RECORDS PROVIDED:
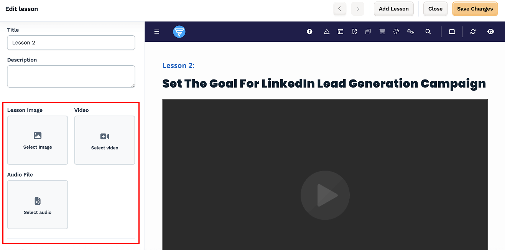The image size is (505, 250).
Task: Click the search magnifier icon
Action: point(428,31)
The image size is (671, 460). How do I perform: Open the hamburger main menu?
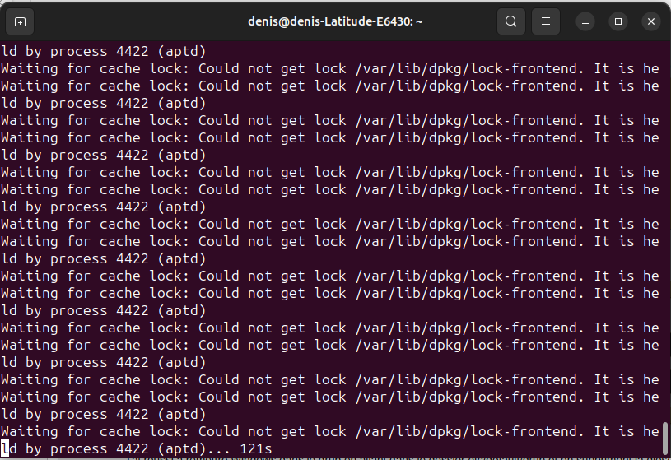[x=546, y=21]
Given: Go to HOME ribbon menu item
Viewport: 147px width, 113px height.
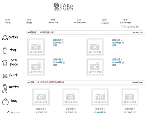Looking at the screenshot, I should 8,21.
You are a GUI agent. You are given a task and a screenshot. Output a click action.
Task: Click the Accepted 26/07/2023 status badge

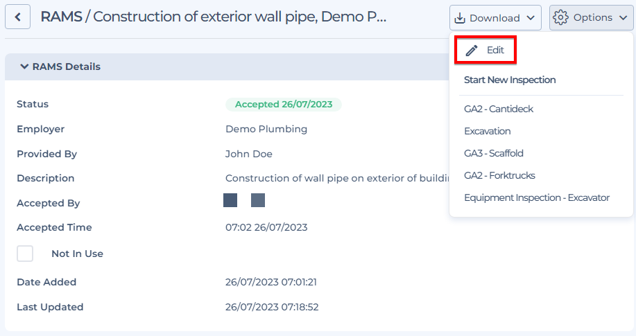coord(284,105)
---
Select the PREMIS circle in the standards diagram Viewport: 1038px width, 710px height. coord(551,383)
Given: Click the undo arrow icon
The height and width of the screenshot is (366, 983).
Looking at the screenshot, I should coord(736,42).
==
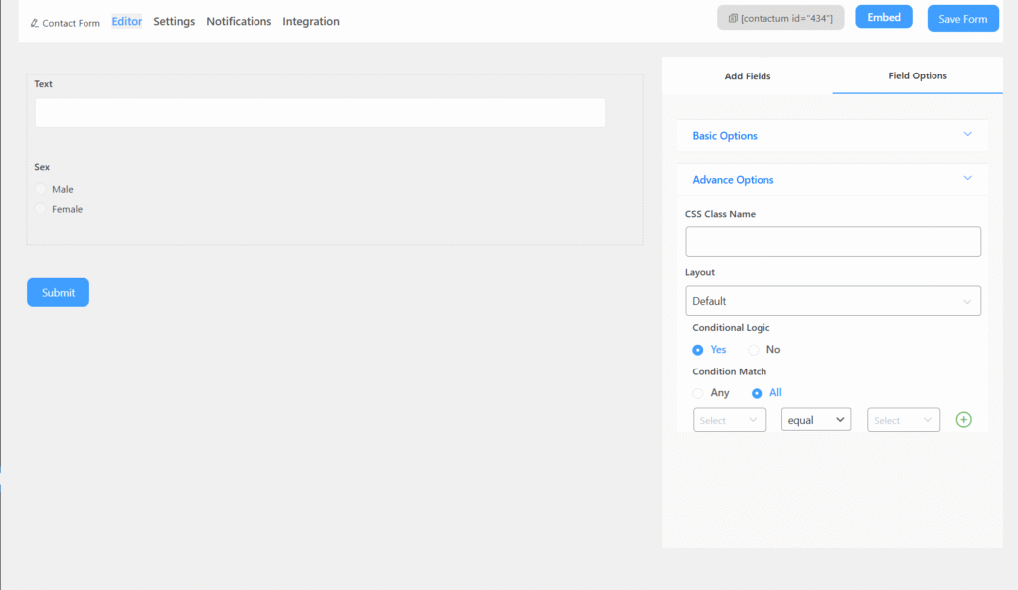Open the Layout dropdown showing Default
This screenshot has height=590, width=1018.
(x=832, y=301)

REQUIREMENT: Only the lines above from the one with "The image size is (671, 460)." to the one with "You are a GUI" should be printed, both included and exactly as written; no picture belongs in the copy.

COMPLETED EXERCISE:
The image size is (671, 460). How do I perform: Open the hamburger main menu?
[x=546, y=21]
Given: Go to HOME ribbon menu item
Viewport: 147px width, 113px height.
Looking at the screenshot, I should 8,21.
You are a GUI agent. You are given a task and a screenshot. Output a click action.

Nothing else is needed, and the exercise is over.